■最も凶悪なギャングMS-13の誕生
MSは「マラ・サルバトルチャ」の略。13はカリフォルニア南部のラテン系ギャングの連合体スレーニョスを統括するプリズンギャング「メキシカン・マフィア」に忠誠を誓う証。
組織の結成は1980年代のアメリカのロサンゼルスのピコ・ユニオン地区。1980年から本格化したエルサルバドル内戦により、アメリカへ亡命を申請したエルサルバドル人の多くは不法移民とされた。そして、この不法移民の若者たちがMS-13の源流となったのだ。
当初はヘビーメタルのファンのグループで、何人かはサタニズムに傾倒。
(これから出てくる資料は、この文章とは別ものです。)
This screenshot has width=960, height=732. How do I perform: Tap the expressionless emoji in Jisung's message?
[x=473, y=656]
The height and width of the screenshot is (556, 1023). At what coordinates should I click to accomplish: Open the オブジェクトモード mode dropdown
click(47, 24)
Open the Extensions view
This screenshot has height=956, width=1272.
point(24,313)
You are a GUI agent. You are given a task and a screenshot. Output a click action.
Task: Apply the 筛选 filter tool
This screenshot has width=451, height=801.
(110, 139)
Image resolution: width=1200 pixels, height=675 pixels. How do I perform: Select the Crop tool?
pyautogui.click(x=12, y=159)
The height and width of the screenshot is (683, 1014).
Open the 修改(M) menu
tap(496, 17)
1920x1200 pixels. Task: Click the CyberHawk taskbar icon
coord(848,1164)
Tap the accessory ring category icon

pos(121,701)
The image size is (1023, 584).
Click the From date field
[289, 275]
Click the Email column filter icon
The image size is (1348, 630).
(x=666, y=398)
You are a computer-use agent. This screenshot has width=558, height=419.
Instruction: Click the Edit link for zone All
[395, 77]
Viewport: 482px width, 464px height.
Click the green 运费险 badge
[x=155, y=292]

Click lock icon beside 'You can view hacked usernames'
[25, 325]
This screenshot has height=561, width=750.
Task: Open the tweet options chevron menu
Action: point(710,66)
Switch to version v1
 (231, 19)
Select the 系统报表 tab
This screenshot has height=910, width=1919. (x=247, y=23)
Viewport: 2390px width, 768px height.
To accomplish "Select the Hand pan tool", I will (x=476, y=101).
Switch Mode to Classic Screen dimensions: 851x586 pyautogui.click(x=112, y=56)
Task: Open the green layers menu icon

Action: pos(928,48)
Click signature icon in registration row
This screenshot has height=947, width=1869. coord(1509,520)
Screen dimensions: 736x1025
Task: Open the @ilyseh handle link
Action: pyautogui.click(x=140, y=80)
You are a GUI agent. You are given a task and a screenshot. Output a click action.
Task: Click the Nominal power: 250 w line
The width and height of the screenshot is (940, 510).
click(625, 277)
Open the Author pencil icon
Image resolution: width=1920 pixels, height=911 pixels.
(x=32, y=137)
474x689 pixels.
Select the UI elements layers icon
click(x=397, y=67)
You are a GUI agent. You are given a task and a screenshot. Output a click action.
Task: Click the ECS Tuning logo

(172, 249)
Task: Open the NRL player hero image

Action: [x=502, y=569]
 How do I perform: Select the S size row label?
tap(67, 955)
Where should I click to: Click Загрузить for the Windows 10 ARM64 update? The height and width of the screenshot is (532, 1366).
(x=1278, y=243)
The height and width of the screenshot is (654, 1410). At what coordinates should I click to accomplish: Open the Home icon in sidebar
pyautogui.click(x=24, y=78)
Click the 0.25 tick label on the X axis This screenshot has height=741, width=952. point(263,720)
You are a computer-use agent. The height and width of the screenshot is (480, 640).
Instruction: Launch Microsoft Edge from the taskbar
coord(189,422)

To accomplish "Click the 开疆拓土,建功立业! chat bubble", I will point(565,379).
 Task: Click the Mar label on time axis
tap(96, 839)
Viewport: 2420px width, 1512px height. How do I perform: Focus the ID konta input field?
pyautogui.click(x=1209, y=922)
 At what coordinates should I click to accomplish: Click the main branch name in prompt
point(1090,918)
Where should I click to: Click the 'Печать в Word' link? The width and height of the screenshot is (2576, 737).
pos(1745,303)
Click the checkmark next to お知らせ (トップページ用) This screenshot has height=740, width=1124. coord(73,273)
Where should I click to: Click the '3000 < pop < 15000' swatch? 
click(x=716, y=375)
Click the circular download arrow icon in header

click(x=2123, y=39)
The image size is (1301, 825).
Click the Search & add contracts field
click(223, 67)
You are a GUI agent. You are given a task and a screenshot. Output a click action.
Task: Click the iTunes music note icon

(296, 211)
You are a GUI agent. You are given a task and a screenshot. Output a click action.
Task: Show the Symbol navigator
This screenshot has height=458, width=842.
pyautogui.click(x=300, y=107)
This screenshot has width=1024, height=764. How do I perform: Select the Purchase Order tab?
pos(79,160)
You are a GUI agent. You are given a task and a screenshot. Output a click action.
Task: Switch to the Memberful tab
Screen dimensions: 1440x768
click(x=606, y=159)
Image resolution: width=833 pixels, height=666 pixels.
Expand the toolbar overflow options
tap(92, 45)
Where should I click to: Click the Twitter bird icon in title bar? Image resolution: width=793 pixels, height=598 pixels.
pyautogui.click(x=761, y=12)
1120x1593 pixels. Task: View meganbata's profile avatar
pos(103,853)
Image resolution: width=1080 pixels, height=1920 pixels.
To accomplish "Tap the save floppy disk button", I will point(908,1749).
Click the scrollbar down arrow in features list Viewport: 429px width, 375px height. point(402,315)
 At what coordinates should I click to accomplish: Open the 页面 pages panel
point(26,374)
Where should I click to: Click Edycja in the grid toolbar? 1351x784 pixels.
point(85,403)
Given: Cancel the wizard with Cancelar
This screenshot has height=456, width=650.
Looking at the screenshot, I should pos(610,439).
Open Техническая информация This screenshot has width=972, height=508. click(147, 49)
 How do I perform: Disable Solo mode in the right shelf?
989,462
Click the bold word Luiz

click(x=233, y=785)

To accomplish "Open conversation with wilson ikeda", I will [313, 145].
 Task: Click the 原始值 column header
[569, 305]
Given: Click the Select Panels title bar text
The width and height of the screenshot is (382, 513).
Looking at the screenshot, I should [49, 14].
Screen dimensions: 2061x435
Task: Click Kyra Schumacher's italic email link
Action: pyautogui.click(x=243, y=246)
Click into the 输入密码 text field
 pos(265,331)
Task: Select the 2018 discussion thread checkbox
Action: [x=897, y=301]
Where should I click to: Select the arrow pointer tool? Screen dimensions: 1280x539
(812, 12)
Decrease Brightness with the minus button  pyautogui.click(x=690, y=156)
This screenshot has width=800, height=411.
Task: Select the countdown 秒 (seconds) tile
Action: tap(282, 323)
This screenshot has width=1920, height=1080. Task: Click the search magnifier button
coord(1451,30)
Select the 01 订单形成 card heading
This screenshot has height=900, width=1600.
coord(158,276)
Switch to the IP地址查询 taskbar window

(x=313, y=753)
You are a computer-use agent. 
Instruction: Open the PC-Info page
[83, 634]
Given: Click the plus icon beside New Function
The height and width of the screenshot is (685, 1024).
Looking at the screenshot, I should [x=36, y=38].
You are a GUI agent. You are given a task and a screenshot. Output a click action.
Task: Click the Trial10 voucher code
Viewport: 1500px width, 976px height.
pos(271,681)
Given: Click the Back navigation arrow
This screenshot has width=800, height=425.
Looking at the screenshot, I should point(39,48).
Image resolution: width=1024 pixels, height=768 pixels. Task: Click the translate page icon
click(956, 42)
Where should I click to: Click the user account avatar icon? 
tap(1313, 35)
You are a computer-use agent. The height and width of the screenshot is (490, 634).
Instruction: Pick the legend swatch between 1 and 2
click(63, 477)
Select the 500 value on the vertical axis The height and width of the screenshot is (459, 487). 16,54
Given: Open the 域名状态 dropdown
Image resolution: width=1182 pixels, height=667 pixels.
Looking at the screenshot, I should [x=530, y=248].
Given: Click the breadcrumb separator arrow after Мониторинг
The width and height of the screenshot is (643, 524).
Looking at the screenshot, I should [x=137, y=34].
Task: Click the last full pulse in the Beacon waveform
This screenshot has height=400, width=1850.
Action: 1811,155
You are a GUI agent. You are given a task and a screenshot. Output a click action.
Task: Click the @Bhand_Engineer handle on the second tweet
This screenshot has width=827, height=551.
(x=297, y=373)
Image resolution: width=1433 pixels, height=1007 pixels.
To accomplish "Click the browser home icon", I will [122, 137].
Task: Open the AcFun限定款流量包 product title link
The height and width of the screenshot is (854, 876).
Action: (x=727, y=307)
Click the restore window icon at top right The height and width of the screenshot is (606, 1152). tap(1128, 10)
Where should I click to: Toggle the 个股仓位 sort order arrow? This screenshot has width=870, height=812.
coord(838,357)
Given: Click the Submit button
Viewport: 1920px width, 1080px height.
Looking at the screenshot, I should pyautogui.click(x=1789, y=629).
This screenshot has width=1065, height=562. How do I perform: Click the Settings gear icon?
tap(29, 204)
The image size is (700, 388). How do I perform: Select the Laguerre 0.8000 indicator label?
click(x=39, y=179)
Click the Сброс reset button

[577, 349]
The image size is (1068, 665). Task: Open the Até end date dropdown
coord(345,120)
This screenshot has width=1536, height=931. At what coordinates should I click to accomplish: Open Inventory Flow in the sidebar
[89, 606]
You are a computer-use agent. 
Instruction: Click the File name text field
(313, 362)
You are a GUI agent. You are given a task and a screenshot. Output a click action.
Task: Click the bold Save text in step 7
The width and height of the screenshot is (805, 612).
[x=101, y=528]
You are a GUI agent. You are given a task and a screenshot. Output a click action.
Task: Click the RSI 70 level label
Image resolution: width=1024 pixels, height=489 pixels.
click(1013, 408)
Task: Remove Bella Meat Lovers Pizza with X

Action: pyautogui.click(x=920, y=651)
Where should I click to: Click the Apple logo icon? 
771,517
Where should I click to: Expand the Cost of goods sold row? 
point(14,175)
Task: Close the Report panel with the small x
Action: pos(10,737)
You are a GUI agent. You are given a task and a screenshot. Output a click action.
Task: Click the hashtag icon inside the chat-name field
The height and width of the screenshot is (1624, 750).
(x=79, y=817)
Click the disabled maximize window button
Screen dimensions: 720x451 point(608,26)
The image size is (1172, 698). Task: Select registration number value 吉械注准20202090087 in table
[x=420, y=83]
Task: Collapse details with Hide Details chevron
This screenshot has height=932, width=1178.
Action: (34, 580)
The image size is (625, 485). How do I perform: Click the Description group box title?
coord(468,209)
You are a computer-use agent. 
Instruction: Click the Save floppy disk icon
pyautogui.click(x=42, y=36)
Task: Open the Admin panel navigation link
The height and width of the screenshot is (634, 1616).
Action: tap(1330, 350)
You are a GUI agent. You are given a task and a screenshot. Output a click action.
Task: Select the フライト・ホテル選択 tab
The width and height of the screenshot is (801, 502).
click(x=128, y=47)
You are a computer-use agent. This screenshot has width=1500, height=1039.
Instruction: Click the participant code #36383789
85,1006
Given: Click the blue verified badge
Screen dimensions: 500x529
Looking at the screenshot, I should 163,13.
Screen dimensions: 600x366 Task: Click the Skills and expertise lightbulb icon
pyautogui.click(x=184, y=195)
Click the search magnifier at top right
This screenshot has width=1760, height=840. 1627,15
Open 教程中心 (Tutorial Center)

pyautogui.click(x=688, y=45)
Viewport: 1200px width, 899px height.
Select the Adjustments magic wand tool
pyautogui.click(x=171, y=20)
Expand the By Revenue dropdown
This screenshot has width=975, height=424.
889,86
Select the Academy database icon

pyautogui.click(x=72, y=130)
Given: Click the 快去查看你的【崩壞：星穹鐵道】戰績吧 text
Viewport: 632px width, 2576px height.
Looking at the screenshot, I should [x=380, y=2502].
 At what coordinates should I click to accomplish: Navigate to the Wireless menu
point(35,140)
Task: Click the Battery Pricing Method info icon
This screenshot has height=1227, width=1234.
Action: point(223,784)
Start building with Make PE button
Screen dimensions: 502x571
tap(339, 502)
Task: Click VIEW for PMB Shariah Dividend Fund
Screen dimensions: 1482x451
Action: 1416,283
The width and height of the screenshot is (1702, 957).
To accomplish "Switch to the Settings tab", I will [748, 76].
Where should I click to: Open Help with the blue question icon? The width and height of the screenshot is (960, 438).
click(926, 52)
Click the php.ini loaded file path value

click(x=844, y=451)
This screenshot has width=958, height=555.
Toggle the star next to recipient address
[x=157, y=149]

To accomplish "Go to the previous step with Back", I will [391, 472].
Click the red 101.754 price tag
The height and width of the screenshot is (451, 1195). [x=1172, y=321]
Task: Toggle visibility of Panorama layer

今でもMS-13が使用するデビルズ・ヘッドのハンドサインやタトゥーは、ヘビーメタルのファンが使用するメロイック・サイン(コルナ)が元になっている。
そういった移民の若者たちが、他のギャング集団から自分たちを守るためにギャングへと変貌したのがMS-13の始まり。当時のロサンゼルスにはメキシコ系、アジア系、アフリカ系のギャングが存在し、自警する必要があったのだ。
■組織加入の際には凄惨な「血の儀式」
メンバーに入るためには、他のメンバーによって13秒間袋叩きにされる「ビートイン」と呼ばれる儀式を受ける必要がある。一般に他のギャング組織はメンバーを加入させる際、その資格が本当にあるのか慎重に選ぶ傾向があるが、MS-13は積極的にメンバーを増やそうとする。ただし一度加入すれば、脱退は死を意味するという。
メンバーは体中に「MS」「Mara Salvatrucha」「devil’s head」、「下位組織の名前」などの文字を刺青で彫り、組織への忠誠を誓う。体のどこかに彫る「3つの点」は「刑務所・病院・死」を意味する。刑務所にいるメンバーは顔まで彫っているケースが見られるが、2007年以降はMS-13のメンバーと気づかれずに犯罪を行なうため、顔へは彫らないようになったという。